30. The links between refugees and minorities were numerous. Both refugees and national minorities were the effects of the institutionalisation of a system of national states. The inscription of nationality was the basis for definitions of refugee and minority status. Refugees and minorities were legal categories of person defined vis-à-vis states against which they could or could not claim rights. Moreover, the number of refugees who were members of national minorities in the inter-war period suggests that the tension between national state and national minorities was a major cause of population displacement. In this sense, to make a distinction between the protection of minorities and the protection of refugees is to be inattentive to the porosity of the national and international and the multi-dimensional task of governing refugees and population displacement.
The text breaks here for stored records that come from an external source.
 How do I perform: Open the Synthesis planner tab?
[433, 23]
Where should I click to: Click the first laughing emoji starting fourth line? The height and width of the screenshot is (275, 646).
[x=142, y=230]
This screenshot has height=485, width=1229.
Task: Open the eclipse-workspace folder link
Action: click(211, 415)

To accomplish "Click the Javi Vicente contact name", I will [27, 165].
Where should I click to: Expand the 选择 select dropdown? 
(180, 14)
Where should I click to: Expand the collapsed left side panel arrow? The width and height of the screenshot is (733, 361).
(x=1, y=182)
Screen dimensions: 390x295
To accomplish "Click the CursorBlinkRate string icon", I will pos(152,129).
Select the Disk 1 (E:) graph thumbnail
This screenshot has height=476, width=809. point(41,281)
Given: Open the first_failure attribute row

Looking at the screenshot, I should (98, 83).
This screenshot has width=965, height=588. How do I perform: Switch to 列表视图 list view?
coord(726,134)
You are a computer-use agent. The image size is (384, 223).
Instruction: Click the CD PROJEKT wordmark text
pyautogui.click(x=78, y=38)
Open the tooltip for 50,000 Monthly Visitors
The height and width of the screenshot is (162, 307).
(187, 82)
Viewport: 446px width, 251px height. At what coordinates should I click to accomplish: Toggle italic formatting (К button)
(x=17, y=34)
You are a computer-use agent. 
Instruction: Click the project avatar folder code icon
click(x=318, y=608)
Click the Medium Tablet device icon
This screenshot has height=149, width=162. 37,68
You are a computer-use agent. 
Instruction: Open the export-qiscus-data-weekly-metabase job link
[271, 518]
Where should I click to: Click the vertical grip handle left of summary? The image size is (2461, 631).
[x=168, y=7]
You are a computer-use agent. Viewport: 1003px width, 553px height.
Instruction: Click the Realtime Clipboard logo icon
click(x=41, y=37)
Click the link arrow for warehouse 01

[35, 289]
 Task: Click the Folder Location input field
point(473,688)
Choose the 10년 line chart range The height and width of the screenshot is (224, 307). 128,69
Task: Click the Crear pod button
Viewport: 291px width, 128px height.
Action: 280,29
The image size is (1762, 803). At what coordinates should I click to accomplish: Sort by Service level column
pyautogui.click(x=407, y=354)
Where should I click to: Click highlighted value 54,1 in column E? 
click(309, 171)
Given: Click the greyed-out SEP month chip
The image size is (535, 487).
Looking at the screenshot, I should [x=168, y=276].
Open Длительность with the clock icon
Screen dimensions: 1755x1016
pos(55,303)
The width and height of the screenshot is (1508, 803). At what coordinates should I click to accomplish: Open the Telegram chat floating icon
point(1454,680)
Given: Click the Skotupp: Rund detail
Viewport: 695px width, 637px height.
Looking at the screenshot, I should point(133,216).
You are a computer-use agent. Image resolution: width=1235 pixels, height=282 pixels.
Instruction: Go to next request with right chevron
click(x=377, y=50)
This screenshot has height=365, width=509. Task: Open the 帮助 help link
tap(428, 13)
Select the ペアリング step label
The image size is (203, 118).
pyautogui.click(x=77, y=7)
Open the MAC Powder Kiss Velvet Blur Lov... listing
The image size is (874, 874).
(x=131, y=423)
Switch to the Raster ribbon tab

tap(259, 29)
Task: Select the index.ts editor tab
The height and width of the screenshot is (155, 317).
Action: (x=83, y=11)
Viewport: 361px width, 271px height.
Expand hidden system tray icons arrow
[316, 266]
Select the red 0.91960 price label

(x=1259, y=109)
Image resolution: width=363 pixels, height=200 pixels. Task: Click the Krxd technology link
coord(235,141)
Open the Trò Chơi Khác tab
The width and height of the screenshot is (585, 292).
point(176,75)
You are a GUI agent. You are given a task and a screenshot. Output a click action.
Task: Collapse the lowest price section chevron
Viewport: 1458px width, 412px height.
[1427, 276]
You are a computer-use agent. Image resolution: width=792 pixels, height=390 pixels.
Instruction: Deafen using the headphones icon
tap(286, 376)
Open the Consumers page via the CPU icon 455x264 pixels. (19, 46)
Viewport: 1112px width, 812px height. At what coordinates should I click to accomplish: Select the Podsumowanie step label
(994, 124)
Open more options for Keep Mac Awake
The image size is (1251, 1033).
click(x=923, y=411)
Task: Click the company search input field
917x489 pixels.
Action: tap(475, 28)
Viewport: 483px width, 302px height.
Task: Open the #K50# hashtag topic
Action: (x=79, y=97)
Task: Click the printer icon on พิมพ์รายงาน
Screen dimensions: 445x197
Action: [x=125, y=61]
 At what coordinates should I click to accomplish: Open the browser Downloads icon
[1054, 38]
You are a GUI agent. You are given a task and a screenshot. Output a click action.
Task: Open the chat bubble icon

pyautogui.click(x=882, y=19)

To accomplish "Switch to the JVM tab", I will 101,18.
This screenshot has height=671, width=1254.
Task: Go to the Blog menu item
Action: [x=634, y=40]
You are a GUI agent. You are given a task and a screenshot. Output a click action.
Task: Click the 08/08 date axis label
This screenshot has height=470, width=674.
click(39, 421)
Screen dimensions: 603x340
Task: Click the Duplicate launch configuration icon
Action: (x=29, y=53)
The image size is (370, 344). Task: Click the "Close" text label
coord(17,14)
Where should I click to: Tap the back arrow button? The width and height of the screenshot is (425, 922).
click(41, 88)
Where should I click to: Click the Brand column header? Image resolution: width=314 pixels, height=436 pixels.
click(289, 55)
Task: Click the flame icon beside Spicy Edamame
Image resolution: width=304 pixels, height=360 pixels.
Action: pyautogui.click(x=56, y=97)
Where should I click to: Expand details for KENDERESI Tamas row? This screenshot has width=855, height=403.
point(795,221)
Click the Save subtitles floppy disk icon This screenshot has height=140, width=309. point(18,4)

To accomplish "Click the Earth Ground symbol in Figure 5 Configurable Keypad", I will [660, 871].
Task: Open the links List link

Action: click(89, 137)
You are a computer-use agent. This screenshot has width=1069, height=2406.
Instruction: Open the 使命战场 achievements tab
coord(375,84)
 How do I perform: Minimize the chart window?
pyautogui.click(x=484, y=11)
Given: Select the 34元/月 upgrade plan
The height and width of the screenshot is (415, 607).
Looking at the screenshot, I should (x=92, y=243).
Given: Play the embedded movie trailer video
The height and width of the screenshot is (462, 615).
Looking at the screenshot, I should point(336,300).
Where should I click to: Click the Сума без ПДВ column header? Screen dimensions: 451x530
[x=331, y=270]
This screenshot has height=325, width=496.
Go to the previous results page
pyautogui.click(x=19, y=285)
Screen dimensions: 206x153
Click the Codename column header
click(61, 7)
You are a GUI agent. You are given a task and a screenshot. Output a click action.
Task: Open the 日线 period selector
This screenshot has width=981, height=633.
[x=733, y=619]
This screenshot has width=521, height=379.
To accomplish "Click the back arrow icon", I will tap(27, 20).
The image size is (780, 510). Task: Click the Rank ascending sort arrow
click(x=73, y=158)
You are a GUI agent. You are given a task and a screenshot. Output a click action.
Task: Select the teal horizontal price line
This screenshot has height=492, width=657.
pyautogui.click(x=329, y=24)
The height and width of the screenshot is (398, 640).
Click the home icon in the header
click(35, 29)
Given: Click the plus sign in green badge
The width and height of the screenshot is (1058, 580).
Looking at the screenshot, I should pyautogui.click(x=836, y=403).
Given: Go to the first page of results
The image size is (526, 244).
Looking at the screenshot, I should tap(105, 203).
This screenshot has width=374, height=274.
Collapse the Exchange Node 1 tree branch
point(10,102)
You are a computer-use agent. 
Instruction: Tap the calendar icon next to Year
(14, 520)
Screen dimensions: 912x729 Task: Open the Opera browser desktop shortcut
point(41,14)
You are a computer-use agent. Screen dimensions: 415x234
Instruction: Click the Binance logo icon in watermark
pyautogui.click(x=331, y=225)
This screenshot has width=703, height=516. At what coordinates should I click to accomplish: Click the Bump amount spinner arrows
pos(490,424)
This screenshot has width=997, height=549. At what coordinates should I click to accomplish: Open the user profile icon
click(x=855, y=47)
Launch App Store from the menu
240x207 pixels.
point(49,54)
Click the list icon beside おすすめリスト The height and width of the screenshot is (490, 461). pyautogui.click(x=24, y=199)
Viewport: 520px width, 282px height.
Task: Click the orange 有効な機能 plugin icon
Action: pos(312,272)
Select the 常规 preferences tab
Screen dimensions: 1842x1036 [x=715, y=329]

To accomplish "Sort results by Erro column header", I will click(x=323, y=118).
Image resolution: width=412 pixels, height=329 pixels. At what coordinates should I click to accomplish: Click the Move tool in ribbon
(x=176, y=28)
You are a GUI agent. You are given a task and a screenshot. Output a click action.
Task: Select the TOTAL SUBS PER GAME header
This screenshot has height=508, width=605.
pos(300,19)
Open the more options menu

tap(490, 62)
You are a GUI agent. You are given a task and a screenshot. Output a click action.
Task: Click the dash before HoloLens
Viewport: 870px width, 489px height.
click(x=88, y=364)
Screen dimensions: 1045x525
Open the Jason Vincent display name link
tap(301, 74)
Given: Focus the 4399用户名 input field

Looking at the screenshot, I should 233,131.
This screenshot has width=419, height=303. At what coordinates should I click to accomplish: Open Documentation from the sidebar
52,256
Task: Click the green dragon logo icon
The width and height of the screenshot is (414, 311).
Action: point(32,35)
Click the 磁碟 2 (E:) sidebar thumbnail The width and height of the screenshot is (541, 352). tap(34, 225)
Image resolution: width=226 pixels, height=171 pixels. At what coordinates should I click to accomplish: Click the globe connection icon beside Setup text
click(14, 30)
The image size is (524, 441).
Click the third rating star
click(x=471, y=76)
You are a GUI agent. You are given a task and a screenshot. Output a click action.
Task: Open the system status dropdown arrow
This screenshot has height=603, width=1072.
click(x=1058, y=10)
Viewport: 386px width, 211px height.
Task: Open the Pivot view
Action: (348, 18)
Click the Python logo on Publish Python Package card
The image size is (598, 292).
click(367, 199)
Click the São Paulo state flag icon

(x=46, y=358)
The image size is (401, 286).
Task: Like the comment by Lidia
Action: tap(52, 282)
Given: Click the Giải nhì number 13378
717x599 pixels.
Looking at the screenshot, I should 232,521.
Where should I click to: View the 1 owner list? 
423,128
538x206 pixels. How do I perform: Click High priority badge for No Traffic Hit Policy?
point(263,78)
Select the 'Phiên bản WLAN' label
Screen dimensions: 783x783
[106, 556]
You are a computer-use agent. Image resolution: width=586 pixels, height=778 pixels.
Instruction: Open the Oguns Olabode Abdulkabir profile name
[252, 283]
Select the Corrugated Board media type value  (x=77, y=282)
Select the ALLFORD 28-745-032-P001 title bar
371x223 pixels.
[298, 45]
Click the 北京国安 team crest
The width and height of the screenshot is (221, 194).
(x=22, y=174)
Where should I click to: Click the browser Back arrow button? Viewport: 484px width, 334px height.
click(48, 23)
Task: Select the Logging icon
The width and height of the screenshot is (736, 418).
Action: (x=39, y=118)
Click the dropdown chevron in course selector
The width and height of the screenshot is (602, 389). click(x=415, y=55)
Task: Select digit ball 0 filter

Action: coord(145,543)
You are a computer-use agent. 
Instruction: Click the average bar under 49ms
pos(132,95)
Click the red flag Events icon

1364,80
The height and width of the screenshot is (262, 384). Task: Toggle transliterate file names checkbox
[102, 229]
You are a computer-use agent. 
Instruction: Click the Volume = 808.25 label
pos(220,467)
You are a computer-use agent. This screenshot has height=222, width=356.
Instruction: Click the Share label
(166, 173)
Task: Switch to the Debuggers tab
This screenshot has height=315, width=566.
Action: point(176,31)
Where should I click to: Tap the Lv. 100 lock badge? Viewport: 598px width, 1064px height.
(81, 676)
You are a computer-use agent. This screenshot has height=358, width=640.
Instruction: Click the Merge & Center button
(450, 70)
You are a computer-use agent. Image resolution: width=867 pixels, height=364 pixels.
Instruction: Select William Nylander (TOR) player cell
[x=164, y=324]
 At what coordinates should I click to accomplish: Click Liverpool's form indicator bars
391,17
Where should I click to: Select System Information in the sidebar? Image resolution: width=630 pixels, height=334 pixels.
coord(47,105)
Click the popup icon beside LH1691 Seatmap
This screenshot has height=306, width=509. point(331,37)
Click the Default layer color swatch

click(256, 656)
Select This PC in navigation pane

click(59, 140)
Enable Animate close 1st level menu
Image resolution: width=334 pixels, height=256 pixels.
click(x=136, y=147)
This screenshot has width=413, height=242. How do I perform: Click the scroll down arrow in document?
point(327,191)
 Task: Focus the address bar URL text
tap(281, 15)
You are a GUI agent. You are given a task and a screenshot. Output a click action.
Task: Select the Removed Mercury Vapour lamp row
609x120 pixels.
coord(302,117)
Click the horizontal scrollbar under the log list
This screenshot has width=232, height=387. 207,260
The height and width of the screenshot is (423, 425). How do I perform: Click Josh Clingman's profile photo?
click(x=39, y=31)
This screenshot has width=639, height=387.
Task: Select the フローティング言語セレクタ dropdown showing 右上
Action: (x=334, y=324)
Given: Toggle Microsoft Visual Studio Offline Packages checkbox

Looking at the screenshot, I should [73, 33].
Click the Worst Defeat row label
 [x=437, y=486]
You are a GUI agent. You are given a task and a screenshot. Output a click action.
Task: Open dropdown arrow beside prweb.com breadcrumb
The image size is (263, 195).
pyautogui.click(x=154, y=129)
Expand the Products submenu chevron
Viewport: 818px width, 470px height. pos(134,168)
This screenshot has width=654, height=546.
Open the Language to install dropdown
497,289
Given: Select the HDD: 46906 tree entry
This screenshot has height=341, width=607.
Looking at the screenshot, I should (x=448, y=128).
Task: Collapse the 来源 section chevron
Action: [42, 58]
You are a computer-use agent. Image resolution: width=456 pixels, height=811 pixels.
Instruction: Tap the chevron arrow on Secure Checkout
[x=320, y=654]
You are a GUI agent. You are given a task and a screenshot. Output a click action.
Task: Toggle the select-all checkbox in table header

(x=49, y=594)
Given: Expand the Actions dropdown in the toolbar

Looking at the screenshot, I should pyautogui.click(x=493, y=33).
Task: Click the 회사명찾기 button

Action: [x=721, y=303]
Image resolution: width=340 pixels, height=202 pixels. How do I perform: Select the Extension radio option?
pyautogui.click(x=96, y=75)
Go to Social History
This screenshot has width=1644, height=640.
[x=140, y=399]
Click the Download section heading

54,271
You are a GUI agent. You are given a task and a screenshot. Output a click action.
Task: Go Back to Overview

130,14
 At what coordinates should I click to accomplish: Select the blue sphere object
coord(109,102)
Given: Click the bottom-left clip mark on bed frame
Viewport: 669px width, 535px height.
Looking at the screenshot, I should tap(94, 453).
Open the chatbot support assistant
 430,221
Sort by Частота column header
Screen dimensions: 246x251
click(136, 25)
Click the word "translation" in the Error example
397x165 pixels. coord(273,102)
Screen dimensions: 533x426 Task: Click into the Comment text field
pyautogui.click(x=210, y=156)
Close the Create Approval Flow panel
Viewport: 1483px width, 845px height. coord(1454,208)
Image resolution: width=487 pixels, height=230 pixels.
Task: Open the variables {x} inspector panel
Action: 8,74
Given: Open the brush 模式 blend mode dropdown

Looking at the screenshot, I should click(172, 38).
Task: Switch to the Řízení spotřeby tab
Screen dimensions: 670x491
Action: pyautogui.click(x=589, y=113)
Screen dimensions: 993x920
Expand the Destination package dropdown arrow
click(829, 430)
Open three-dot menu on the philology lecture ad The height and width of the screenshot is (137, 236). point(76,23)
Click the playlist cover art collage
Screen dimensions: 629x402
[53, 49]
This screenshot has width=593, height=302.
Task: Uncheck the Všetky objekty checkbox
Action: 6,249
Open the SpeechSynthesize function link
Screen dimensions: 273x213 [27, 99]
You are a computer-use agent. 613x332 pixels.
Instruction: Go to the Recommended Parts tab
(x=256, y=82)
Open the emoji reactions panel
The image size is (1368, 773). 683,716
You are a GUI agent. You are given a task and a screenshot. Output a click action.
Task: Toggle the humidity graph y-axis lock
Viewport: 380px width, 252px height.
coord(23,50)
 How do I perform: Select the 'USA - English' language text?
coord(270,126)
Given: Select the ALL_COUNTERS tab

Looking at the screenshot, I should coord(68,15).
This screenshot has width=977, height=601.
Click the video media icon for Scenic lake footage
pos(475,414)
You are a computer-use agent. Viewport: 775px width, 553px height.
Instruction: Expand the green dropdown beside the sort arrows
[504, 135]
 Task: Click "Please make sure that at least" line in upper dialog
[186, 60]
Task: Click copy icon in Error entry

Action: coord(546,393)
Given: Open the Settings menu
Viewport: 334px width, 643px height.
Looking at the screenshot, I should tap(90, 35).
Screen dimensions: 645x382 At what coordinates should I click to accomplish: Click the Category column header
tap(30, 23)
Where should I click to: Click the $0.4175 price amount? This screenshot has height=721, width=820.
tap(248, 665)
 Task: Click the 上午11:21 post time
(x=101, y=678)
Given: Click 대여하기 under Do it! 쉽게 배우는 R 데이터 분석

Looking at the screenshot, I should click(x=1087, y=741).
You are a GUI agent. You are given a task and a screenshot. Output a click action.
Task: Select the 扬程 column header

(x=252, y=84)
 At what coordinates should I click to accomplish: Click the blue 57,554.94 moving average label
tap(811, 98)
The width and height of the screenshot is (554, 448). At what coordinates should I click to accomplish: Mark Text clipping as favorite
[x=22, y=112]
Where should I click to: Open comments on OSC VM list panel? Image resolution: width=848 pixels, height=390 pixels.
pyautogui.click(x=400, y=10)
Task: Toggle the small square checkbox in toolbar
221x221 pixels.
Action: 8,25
31. The apparent obscurity, until recently, of the minority protection regime is a consequence of the authority bestowed on the human rights discourse in the second half of the twentieth century. Since the end of the Cold War, however, national or ethnic minorities are again objects (or subjects) of investigation. The problems of minorities and their cultural and political rights are national and international issues. Ethnic conflicts within states are seen as a primary cause of refugee movement in the late twentieth century. As 'ethnic minorities' represent populations who are mostly likely to become refugees, the international refugee regime, and human rights instruments are now perceived to be inadequate regulatory machineries. Hence, the 'resurgence' of minorities has prompted the creation of the Organization for Security and Cooperation (OSCE) in Europe High Commissioner on National Minorities in Europe. The point is that the current international concern over minority rights is not novel.

The term 'refugee'

32. Although definitions and categories appear self-evident at first, labelling and definitional boundaries are tactics that seek to standardise and differentiate individuals. The activity of categorising and labelling, with its impact on the formulation of refugee policies and the allocation of resources, should be examined as a part of the process of governing refugees and restoring international order. Knowing, naming and defining a normative order is not an act of making transparent what is merely there, a content that is passively registered by others. Instead, to know and to make claims on behalf of truth and knowledge is a political activity, an exercise of power.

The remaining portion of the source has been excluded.